Road trip day 8 – Carmel by the sea, roadside grilled artichokes and Delfina Pizzeria in San Francisco
After spending three nights at our destination we packed the hummer yet again (getting a little tired of it as we are accumulating more “stuff”) and left Paso Robles to begin our return journey home. We wanted to make it to San Francisco and spend a couple of nights there but I had a few stops in mind along the way. We did not want to repeat the nerve wrecking drive along winding cliffside Ca-1 that we drove down on so we thought we would take route 101 to Carmel and then continue on Ca-1 from there (not so cliffside north of Carmel).
Carmel-by-the-Sea is a picturesque community made famous by once mayor and still resident “go ahead make my day” Clint Eastwood. We were only passing through but I wanted to check out one of the restaurants on my list. We stopped for lunch at Basil Seasonal Dining, a cafe-restaurant right in the center of town. We ordered grilled shishito peppers, roasted asparagus, (tried to order Umbrian lentils but they ran out), fresh pea and leek soup and tortellini primavera style with peas and asparagus. Lunch was seasonal, fresh and flavourful and we enjoyed the interlude before strolling through the beautiful town center and then driving along Scenic Road by the beach.
Carmel has a playful storybook architecture by Hugh Comstock who in the 1920’s designed many storybook cottages with rolled eves, asymmetrical stone chimneys and unusually shaped doors and windows. I am told (see reader comment below) that the few remaining houses designed by Comstock are located East of Junipero and North of Ocean Avenue. One in the heart of town is the Tuck Box restaurant. Along scenic drive there are homes incorporating elements from this storybook architecture as you see in the images.
Driving down Scenic road you see most of them, including the Hansel and Gretel homes. A stopover in Carmel-by-the-Sea does not do it justice. It’s a worthwhile destination on its own and is on my “list” to return to. No sighting of Eastwood but we weren’t really looking.
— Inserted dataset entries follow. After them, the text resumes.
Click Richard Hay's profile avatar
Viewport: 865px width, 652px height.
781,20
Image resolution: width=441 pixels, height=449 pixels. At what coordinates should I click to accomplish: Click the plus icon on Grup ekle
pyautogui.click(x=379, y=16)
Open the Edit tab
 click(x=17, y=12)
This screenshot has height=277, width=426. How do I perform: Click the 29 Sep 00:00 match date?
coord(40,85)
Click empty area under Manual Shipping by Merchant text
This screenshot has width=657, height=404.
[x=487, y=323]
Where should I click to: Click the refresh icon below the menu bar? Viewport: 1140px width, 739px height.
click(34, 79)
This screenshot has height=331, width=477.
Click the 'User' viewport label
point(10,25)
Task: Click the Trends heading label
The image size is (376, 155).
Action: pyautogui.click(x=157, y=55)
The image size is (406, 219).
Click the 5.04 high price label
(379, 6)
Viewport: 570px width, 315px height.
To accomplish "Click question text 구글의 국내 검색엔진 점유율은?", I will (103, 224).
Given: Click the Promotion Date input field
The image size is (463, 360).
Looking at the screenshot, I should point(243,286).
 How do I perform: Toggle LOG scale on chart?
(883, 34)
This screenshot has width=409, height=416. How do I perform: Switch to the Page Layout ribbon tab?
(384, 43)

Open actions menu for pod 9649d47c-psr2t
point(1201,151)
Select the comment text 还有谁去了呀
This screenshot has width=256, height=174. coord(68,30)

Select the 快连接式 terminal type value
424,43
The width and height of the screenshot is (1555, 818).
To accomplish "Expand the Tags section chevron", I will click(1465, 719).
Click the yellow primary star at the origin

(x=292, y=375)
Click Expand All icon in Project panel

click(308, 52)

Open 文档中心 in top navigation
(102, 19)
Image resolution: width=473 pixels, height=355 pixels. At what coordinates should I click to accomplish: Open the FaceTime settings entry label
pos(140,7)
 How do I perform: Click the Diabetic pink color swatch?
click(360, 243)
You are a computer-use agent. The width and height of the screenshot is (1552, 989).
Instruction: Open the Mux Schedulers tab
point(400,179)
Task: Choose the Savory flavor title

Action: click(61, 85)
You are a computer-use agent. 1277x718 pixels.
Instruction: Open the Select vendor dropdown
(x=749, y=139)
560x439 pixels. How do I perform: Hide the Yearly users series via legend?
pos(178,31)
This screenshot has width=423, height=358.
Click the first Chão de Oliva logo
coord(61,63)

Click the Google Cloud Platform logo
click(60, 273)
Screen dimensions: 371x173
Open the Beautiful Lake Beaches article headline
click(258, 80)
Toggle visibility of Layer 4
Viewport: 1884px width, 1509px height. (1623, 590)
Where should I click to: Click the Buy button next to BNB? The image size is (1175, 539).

Next stop was at an artichoke farm along the way. Artichoke season is usually earlier in the spring (this is late June), but the season was extended because the plants were not performing as well due to cooler weather. The fresh artichokes stands on both sides of the road were making my head spin wanting to buy. Since I had no kitchen for the foreseeable future we had to settle for eating them right here. We stopped at a stand with a sign that said “french fried artichokes”. Sorry to say but I was disappointed. The artis may have been fresh but they were covered with greasy batter and deep fried and had no flavour or texture. I did not give up, went back to the stand and ordered grilled artichokes. These were perfect: fresh artichokes cut in half, brushed with oil and grilled until crisp and tender. A big squeeze of lemon was all they needed and even tough this was after lunch in Carmel, I could have eaten a few of them. So, check off another item on my must experience list, had the grilled artis at a roadside stand.
We were going to stop again along Ca-1 at Duarte in Pescadero but that was not to be. Construction on the road turned us around and before you know it our GPS directed us elsewhere and we found ourselves heading north east on 17 on the way to Route 101 to San Francisco. How annoying is that. We should have paid more attention.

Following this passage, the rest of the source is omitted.